* Listed records *
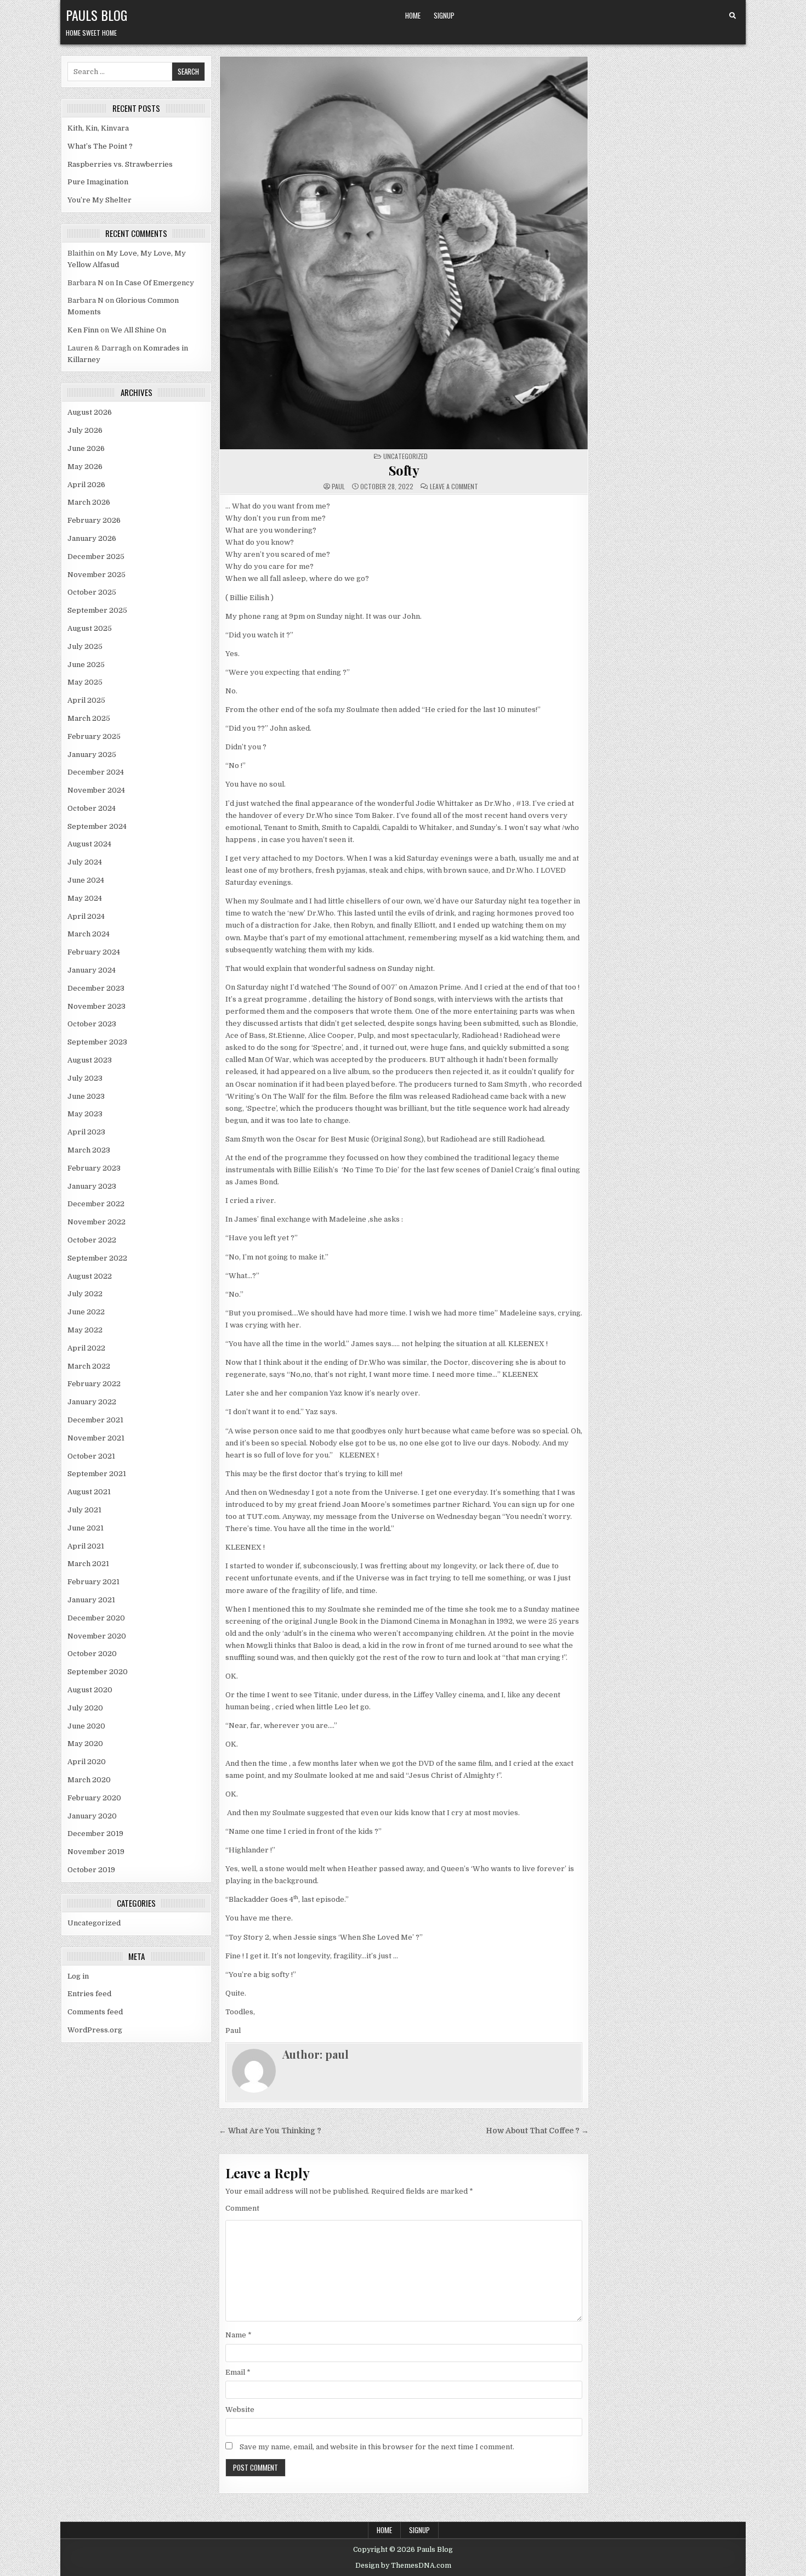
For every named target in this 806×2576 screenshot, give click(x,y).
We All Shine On (138, 330)
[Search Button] (732, 16)
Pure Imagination (97, 182)
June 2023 (86, 1096)
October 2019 (91, 1870)
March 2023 (88, 1150)
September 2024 (97, 826)
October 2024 (91, 808)
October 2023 (91, 1024)
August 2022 (89, 1276)
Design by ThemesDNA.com (403, 2565)
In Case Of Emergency (155, 283)
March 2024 (88, 934)
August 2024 (89, 844)
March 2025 (88, 718)
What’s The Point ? (100, 146)
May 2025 (85, 682)
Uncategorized (94, 1923)
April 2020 (86, 1762)
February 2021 (93, 1582)
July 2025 (85, 646)
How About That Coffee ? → (537, 2131)
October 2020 (92, 1653)
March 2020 (89, 1780)
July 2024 (84, 862)
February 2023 (94, 1168)
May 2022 (85, 1330)
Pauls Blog (96, 15)
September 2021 (96, 1474)
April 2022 (86, 1348)
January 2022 (91, 1402)
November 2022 (96, 1222)
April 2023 (86, 1132)
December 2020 (96, 1618)
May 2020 (85, 1743)
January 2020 (92, 1816)
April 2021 (85, 1546)
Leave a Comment (454, 486)
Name (238, 2335)
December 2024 (95, 772)
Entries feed (89, 1994)
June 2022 (86, 1312)
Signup (444, 15)
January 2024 (91, 970)
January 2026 (91, 538)
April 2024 (86, 916)
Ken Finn (83, 330)
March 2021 (88, 1564)
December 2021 (95, 1420)
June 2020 (86, 1726)
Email (238, 2372)
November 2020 (96, 1636)
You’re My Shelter (99, 200)
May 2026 (85, 466)
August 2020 (89, 1690)
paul (338, 486)
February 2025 (94, 736)
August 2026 (89, 412)
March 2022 (88, 1366)
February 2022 (94, 1384)
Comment (242, 2208)
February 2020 (94, 1798)
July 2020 (85, 1708)
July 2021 (84, 1510)
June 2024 (85, 880)
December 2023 (95, 988)
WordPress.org (94, 2030)
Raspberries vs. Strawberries (120, 164)
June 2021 (85, 1528)
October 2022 (91, 1240)
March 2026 (88, 502)
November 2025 (96, 574)
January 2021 (91, 1600)
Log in (78, 1976)
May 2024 (84, 898)
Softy (404, 470)
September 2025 (97, 610)
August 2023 (89, 1060)
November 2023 (96, 1006)
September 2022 (97, 1258)
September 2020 (97, 1672)
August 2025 (89, 628)
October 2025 (91, 592)
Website (239, 2409)
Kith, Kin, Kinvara (98, 128)
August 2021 (89, 1492)
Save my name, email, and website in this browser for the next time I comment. (377, 2447)
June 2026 (86, 448)
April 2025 (86, 700)
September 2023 (97, 1042)
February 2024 (93, 952)
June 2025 (86, 664)
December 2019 (95, 1833)
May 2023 (85, 1114)
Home (413, 15)
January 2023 (91, 1186)
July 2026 (85, 430)
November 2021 (95, 1438)
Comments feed (95, 2012)
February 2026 (94, 520)
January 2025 (91, 754)
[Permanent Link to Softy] (404, 253)
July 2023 (85, 1078)
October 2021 (91, 1456)
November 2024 (96, 790)
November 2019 (95, 1852)
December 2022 (95, 1204)
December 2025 (95, 556)
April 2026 (86, 485)
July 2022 (85, 1294)
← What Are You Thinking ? (270, 2131)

* Work to complete *
Looking at the data above, show all lines where the word "August" occurs.

* Answer to this problem *
August 2022 (89, 1276)
August 2024 (89, 844)
August 2020 (89, 1690)
August 2026 (89, 412)
August 2023 (89, 1060)
August 2025 (89, 628)
August 2021 (89, 1492)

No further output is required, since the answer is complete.